渡された二枚の紙に内容が書いてあるらしいけれど、わたしはそもそもこの世界の字が読めない。わたしが困り果てていると、後ろから紙を覗き込んでいた三人が次々と声を上げた。
「ナマエ、右の方がいいよ!」
「右は何があるか分からないもの、ナマエには危険だわ!ナマエ、左にして!」
「いや、ここはナマエに選ばせてやろうぜ」
カイウスさんの常識的な突っ込みがありがたい。
アンジュさんは言い争う二人とそれを宥めるカイウスさんという珍しい図を微笑ましげに眺めて、わたしが左手に持つ紙を示す。
「ルビアが勧めたのは、ガルーダの討伐。こちらはルバーブ連山の峠で、カノンノと二人で挑んでもらいます」
聞いたことのない名前の魔物だ。でも確か、前にウィルさんが言っていた気がする。最近強い魔物がルバーブ連山の峠に住み着き始めて、通ろうとする人を襲っていると。
顔を強張らせたわたしに気付かないふりをしてくれたアンジュさんが、右手に持つ紙を示した。
「カノンノが勧めたのは物資の移送。コンフェイト大森林まで、ヴェイグ君、シング君、ミントと一緒に届けてもらうわ」
その説明に首を傾げる。その依頼の、どこが危険なのだろうか。
そんなわたしの疑問に、アンジュさんはその指で紙の一部を示す。残念なことに、わたしには何が書かれているかわからない。
「依頼人はクレア、コンフェイト大森林で落ち合うのはヘーゼル村の人。ヴェイグ君達がいなくなってから、村人への監視は厳しくなってる。そんな状態で帝国の目を盗んで、ヘーゼル村の人達に物資を届ける。確かに、こちらの方が危険を伴うわ」
呼吸に失敗して、喉が変な音を立てた。
忘れもしない名前、ヘーゼル村。クレアさん達の故郷で、現在はウリズン帝国に星晶を搾取されるがままの村。
普通に考えれば、わたしみたいな見習いがやるべき仕事じゃない。
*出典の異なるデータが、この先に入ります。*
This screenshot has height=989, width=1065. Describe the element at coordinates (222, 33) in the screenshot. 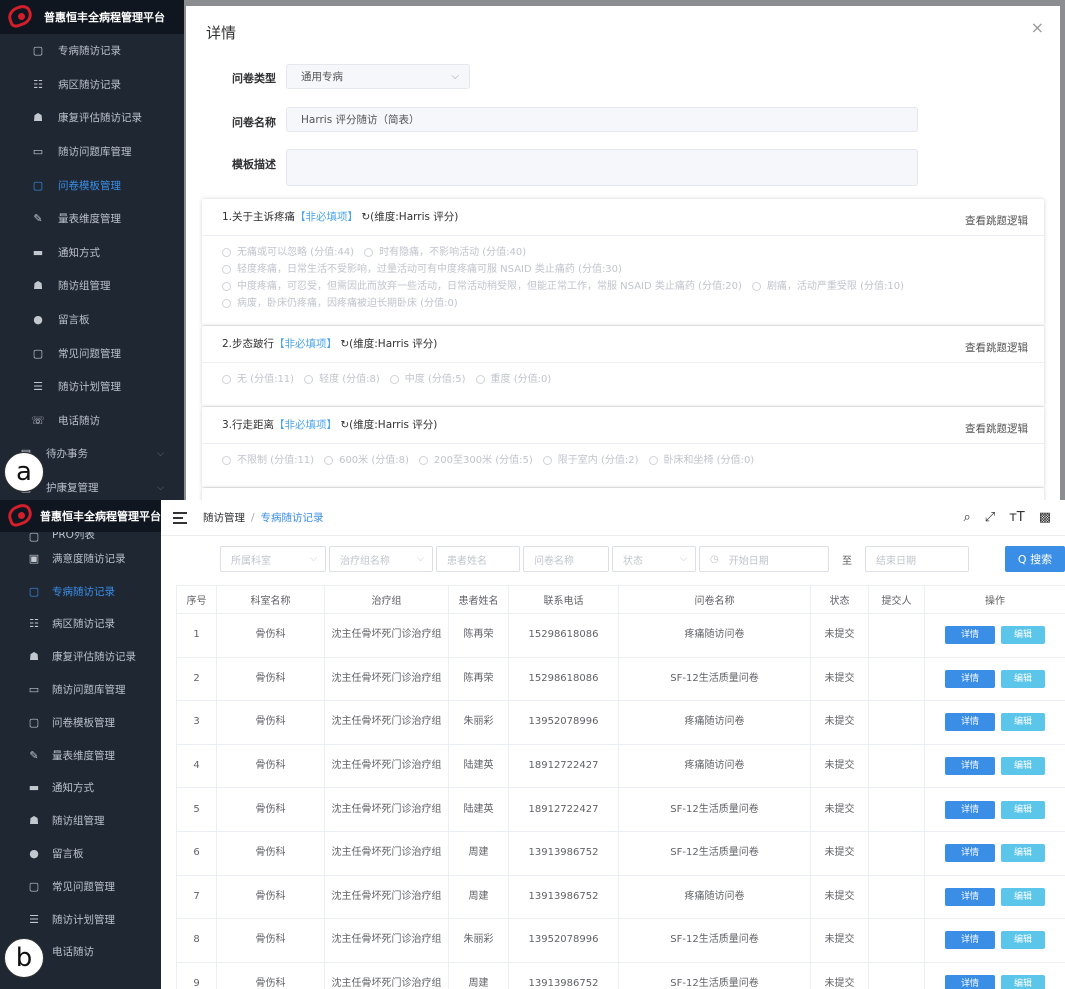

それでもアンジュさんが選択肢を与え、この依頼を試験としてわたしに示した。
両手に持つ紙を見比べ、迷いを断ち切るように目を閉じて息を吐き、紙を突き出した。
「こっちで、お願いしますっ」
わたしが選んだのは、今も食堂で物憂げな顔をしているであろう、笑顔の素敵な彼女からの依頼だった。